O evento ocorreu em um momento de intenso debate legislativo sobre o aborto na Inglaterra, Escócia e País de Gales. Ativistas pró-vida pedem restrições maiores à prática e criticam as chamadas “zonas de exclusão” ou “zonas de segurança” em torno de clínicas e hospitais que realizam abortos. Essas áreas, de cerca de 150 metros de raio, proíbem atividades consideradas de influência, obstrução ou assédio a quem busca tais serviços.
Em 2023, a Inglaterra e o País de Gales registraram quase 278 mil abortos, o maior número desde a entrada em vigor da lei que permitiu o procedimento, do ano de 1967. Cerca de um terço das concepções resultaram em interrupção voluntária da gravidez, segundo estatísticas oficiais. Críticos apontam esses números como evidência de uma “cultura do descarte”.
Um número sem precedentes de15 bispos católicos participou da mobilização, ante sete no ano passado. Pela manhã, eles se reuniram na Catedral de Westminster antes de se juntarem à caminhada, em missa presidida por Dom Richard Moth, Arcebispo de Westminster, e com a homilia proferida por Dom Frank Dougna, Bispo de Galloway.

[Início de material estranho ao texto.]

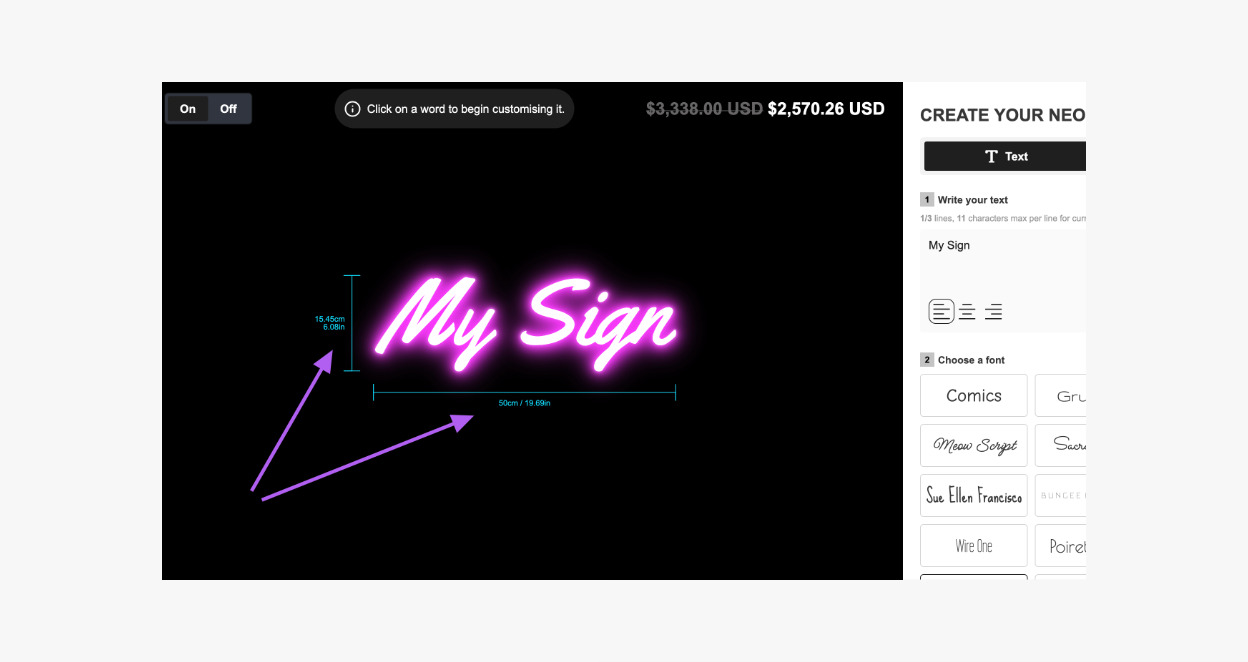Turn the neon preview Off
Image resolution: width=1248 pixels, height=662 pixels.
[229, 109]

A March for Life UK nasceu de forma modesta há mais de uma década e foi ganhando escala. Em edições recentes, a presença de jovens e famílias tem aumentado, assim como a participação de cristãos de outras tradições (anglicanos, ortodoxos e evangélicos) e até de pessoas sem filiação religiosa. Organizadores veem nisso um sinal de renovação geracional do movimento.
A Marcha de 2026 não foi um evento isolado. Ela se insere em um panorama europeu e global no qual o debate sobre o início da vida humana, os direitos da mulher e o papel do Estado continua aceso. Avanços médicos – que permitem a sobrevivência de bebês cada vez mais prematuros – e mudanças demográficas (queda nas taxas de natalidade) também entram na discussão.